With four users, you might get 3/1 or even 4/0. This is not a bug. Percentage rollouts are a tool for gradual, probabilistic exposure at scale. They are not a partitioning mechanism for small user sets.

The alternative — storing explicit bucket assignments so that every new user is placed in the least-populated group — appears to solve this. In practice, it introduces a set of problems that outweigh the benefit:

Race conditions. Under concurrent load, multiple server instances may read the same bucket count before any write is committed. Without strict locking or atomic counters, users pile into the same bucket. Fixing this requires database-level serialization that creates contention proportional to your traffic.

Increased latency. Every new user evaluation requires a read (does this user have an assignment?) and potentially a write (assign them to a bucket). These are sequential operations on the critical path, adding 5–15ms or more depending on database proximity.

Database growth. Bucket assignments accumulate at a rate of flags × users × environments. At any meaningful scale, this table grows into tens or hundreds of millions of rows with no natural expiration.

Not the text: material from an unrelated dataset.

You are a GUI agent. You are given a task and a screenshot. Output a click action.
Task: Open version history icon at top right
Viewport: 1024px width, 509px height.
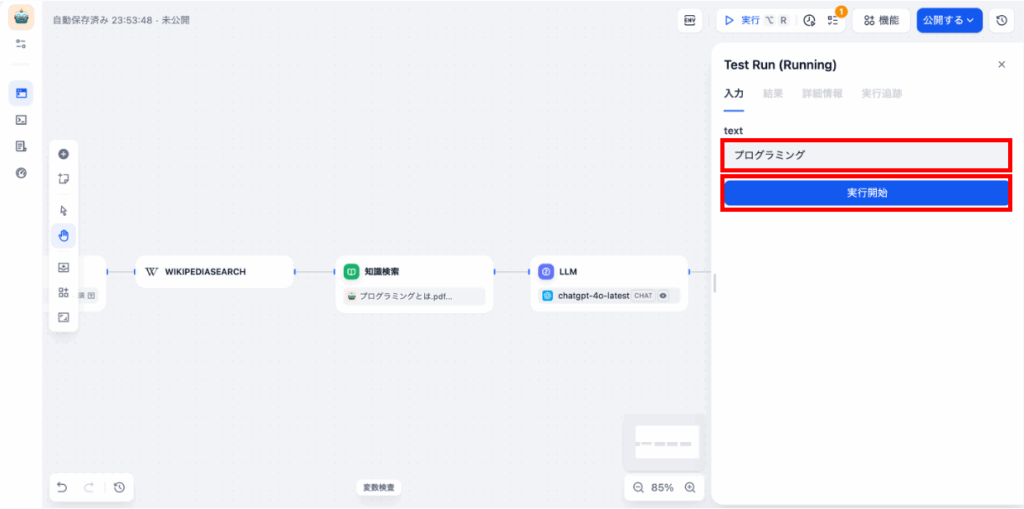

Temporal bias. Users who encounter the flag early are systematically different from users who encounter it later. Filling buckets in arrival order conflates user behavior with evaluation order.

Percentage changes. If you change a rollout from 30% to 50%, stored assignments do not automatically rebalance. Users near the boundary have no clear resolution without manual intervention or a migration that touches millions of rows.

The deterministic hash approach sidesteps all of these problems. Changing the percentage is instantaneous, consistent across all instances, and requires no data changes.

When to use segments instead

If you need exact, explicit control over which users receive a flag — for internal testing, beta groups, or organization-level rollouts — use segments.

A segment defines a set of rules evaluated against user attributes:

plan == "enterprise"
role == "admin"
userId in ["user-alice", "user-bob", "user-carol"]

Segments give you deterministic, auditable targeting with no probabilistic behavior. If you are working with a small user population and exact membership matters, segments are the right tool. Percentage rollouts are designed for large populations where statistical approximation is sufficient and explicit enumeration is impractical.

The broader pattern

This design mirrors how mature feature flag systems handle rollouts at scale. Probabilistic, stateless bucketing works because the goal of a gradual rollout is not to achieve an exact count — it is to gradually increase exposure to a change while keeping individual user experience stable. Deterministic hashing achieves both properties without any operational overhead.

Where systems diverge is in experimentation. A/B testing platforms that need rigorous statistical validity — controlled experiments with defined sample sizes and power calculations — often do store explicit assignments. That is a different problem with different requirements. For deployment safety and progressive delivery, stateless hashing is the correct model.